Franklin Graham at Blackpool: The Festival of Hope

A number of us went to Blackpool’s Festival of Hope this weekend by coach. I invited 30 local churches to come with us, and a couple of them responded, but there were still seats remaining. The Winter Gardens is a fabulous venue, and several thousand came on each day to hear Franklin Graham. 

The Message

Graham spoke well. He had his father’s warm-hearted charm and clarity of expression. It was a winsome and sound gospel appeal. A couple of hundred responded to the message, filing down to the front to pray, though half that figure were presumably counsellors. He probably only spoke for 20-25 minutes or so. 

The Concert

The event was really a Christian concert, with Mr Graham speaking during a kind of interval in the middle. Dennis Agajanian and his brother stepped straight out of the 1880s to provide us with some old-time gospel Americana, while US Christian boy band The Afters seemed to dominate the evening. After the sermon, they called children on stage to ask if it was their ‘first concert’ and their volume was so loud the seats vibrated. The Tommy Coomes Band resembled the teaching staff of a university Art Department and sang Just As I Am as the penitents came forward. 

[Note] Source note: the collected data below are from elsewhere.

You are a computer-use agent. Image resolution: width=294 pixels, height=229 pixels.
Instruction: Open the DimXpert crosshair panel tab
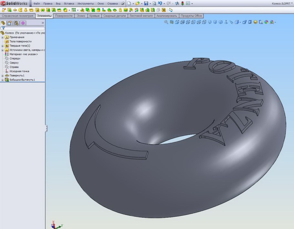pos(23,23)
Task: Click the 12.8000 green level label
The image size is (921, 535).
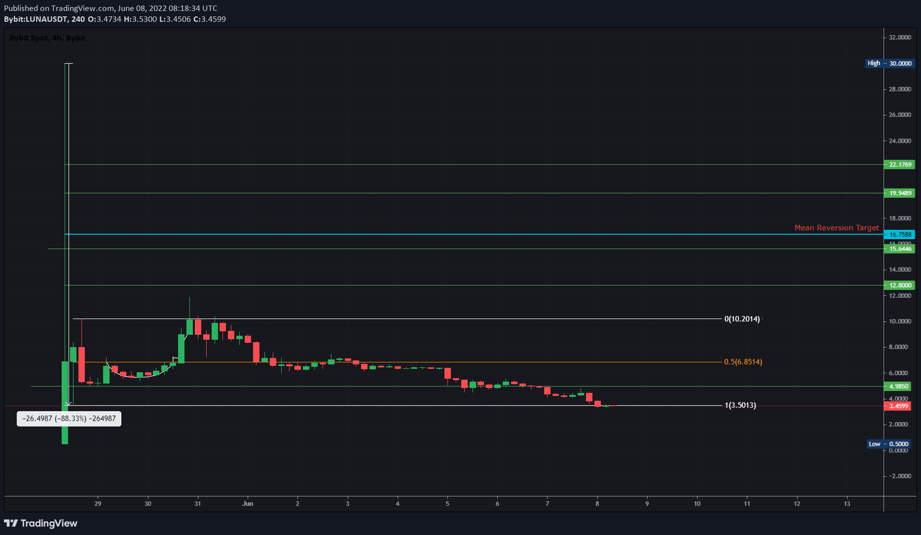Action: 899,285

I’m glad I went and that we supported it, but it was definitely more a concert for under 30s with Franklin Graham added in, rather than the kind of event his father would have run.  

Opposition

A number of liberal churches in Blackpool had been objecting to the festival for months. They allegedly organised their own festival with ‘inclusive’ communion services. Presumably, these inclusive people had been vaccinated against irony as children, seeing as they were calling for Graham to be excluded from the country by having his visa revoked. The Blackpool Gazette reported several hundred protestors, but when we arrived there was none to be seen. I asked security on the way out if there had been any trouble. I was told that police had been called to remove an anti-fracking group. Perhaps they had misheard who was speaking, thinking one Mr Fracking Graham had come to persuade the denizens of Lancashire that extracting shale gas offered salvation to the county.

The angry brigade must have been sorely disappointed when it transpired Graham never even mentioned or alluded to them or their lifestyles in his sermon; I don’t think it even occurred to him. The self-imposed status of victim was therefore not justified, and any protesting they did manage made them look unnecessarily defensive and prickly. Still, their ‘liberal’ virtues were satisfactorily signalled; Graham successfully preached the gospel; we that attended had an interesting evening, while the angels in heaven rejoiced at sinners being saved. Everyone’s a winner.